## Exercise:
Reproduce the data below word for word, keeping every line in its original order.

[Records taken from a collection]
····················
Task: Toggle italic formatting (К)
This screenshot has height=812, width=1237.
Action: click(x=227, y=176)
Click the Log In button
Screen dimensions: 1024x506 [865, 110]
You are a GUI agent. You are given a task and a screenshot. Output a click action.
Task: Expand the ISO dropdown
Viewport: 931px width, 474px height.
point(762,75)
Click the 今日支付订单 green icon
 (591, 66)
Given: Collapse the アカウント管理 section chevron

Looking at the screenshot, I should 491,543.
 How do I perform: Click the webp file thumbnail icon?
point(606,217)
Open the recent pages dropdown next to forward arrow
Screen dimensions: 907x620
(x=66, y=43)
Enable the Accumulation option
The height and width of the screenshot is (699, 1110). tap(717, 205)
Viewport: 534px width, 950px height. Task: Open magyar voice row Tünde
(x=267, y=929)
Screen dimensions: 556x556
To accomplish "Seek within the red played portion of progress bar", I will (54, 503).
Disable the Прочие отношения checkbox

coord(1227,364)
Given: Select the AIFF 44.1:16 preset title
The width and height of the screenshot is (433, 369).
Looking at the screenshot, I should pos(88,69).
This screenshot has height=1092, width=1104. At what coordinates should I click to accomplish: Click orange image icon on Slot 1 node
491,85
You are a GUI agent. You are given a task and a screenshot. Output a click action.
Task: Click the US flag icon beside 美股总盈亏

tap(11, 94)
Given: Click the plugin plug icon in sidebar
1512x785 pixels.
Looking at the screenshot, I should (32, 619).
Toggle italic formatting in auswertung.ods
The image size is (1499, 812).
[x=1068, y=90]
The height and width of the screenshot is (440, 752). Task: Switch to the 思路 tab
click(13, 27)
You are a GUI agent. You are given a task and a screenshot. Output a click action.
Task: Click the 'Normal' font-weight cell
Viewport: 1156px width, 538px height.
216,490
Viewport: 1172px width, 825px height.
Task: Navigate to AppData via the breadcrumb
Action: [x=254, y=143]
····················
## Result of the task:
Task: Toggle italic formatting (К)
This screenshot has height=812, width=1237.
Action: click(x=227, y=176)
Click the Log In button
Screen dimensions: 1024x506 [865, 110]
You are a GUI agent. You are given a task and a screenshot. Output a click action.
Task: Expand the ISO dropdown
Viewport: 931px width, 474px height.
point(762,75)
Click the 今日支付订单 green icon
 (591, 66)
Given: Collapse the アカウント管理 section chevron

Looking at the screenshot, I should 491,543.
 How do I perform: Click the webp file thumbnail icon?
point(606,217)
Open the recent pages dropdown next to forward arrow
Screen dimensions: 907x620
(x=66, y=43)
Enable the Accumulation option
The height and width of the screenshot is (699, 1110). tap(717, 205)
Viewport: 534px width, 950px height. Task: Open magyar voice row Tünde
(x=267, y=929)
Screen dimensions: 556x556
To accomplish "Seek within the red played portion of progress bar", I will (54, 503).
Disable the Прочие отношения checkbox

coord(1227,364)
Given: Select the AIFF 44.1:16 preset title
The width and height of the screenshot is (433, 369).
Looking at the screenshot, I should pos(88,69).
This screenshot has height=1092, width=1104. At what coordinates should I click to accomplish: Click orange image icon on Slot 1 node
491,85
You are a GUI agent. You are given a task and a screenshot. Output a click action.
Task: Click the US flag icon beside 美股总盈亏

tap(11, 94)
Given: Click the plugin plug icon in sidebar
1512x785 pixels.
Looking at the screenshot, I should (32, 619).
Toggle italic formatting in auswertung.ods
The image size is (1499, 812).
[x=1068, y=90]
The height and width of the screenshot is (440, 752). Task: Switch to the 思路 tab
click(13, 27)
You are a GUI agent. You are given a task and a screenshot. Output a click action.
Task: Click the 'Normal' font-weight cell
Viewport: 1156px width, 538px height.
216,490
Viewport: 1172px width, 825px height.
Task: Navigate to AppData via the breadcrumb
Action: [x=254, y=143]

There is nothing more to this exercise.